## What you need to do
[A] Answer these questions from the passage on comments to the proposed decision, one answer per line and marked to match:
(i) On what date were opening comments filed?
(ii) Which two parties filed reply comments?
(iii) What did Cox California, Verizon California, and AT&T California all urge?
[B] Decide whether each statement agrees with the passage on comments to the proposed decision. Answer yes or no and quote the deciding words of the passage.
(i) Reply comments were filed on January 16, 2007.
(ii) The small local exchange carriers said they are no longer rate-regulated.
(iii) The Uniform Regulatory Framework decision is numbered D.06-08-030.
[C] List every energy utility that the passage on comments to the proposed decision names as filing opening comments.

The proposed decision of President Peevey in this matter was mailed to the parties in accordance with Section 311 of the Public Utilities Code and Rule 14.2 of the Rules of Practice and Procedure. Opening Comments were filed on January 9, 2007, by certain Energy Utilities (Pacific Gas and Electric Company, Southern California Edison Company, Southern California Gas Company, San Diego Gas and Electric Company, and Southwest Gas Corporation); certain Telecommunication Carriers (Calaveras Telephone Company, Cal-Ore Telephone Company, Ducor Telephone Company, Forest Hill Telephone Company, Global Valley Networks, Inc., Happy Valley Telephone Company, Hornitos Telephone Company, Kerman Telephone Company, Pinnacles Telephone Company, The Ponderosa Telephone Company, Sierra Telephone Company, Inc., The Siskiyou Telephone Company, Volcano Telephone Company, and Winterhaven Telephone Company); Cox California Telcom LLC; Verizon California, Inc., and AT&T California; and the California Water Association (CWA). Reply comments were filed on January 16, 2007, by the Commission's Division of Ratepayer Advocates (DRA) and Surewest Telephone.
All the commenting telecommunications utilities pointed to the uncertainties resulting from the Commission's recent Uniform Regulatory Framework decision (D.06-08-030) and ongoing proceedings in that docket
(R.05-04-005). The Telecommunications Carriers, consisting of small local exchange carriers (LECs), commented that they remain rate-regulated carriers and, unless Telecommunications Industry Rules are adopted by July 1st, they face uncertainty about advice letter procedures. Cox California, Verizon California, and AT&T California all urge that the tier system not apply to telecommunications companies until industry-specific rules are adopted in coordination with the ongoing proceedings in R.05-04-005.

## Supplied information

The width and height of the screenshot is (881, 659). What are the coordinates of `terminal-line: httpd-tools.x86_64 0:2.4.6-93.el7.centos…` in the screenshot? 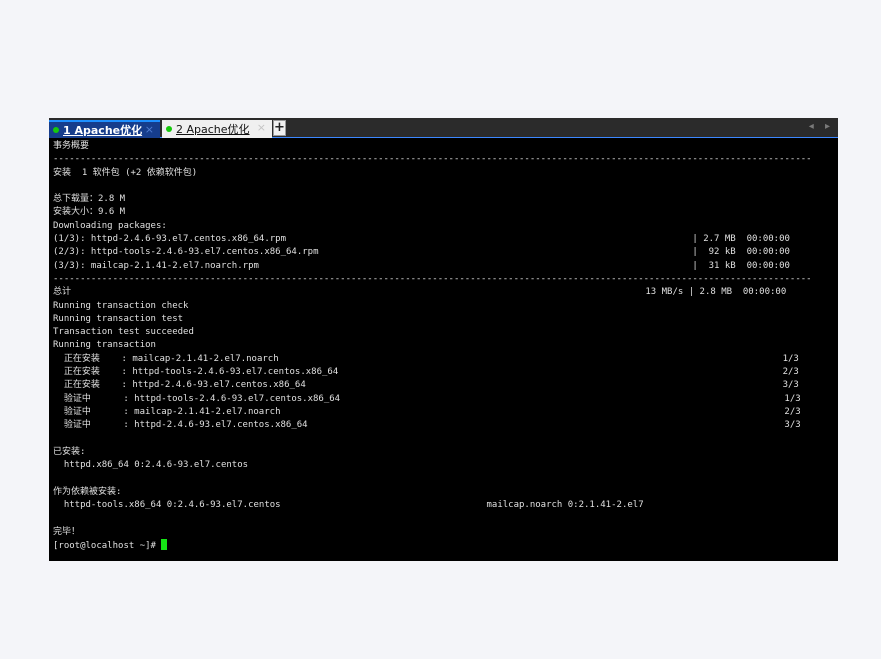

## Numbered answers
[A]
(i) January 9, 2007.
(ii) The Commission's Division of Ratepayer Advocates (DRA) and Surewest Telephone.
(iii) That the tier system not apply to telecommunications companies until industry-specific rules are adopted in coordination with the ongoing proceedings in R.05-04-005.

[B]
(i) Yes: "Reply comments were filed on January 16, 2007"
(ii) No: "they remain rate-regulated carriers"
(iii) Yes: "the Commission's recent Uniform Regulatory Framework decision (D.06-08-030)"

[C]
Pacific Gas and Electric Company
Southern California Edison Company
Southern California Gas Company
San Diego Gas and Electric Company
Southwest Gas Corporation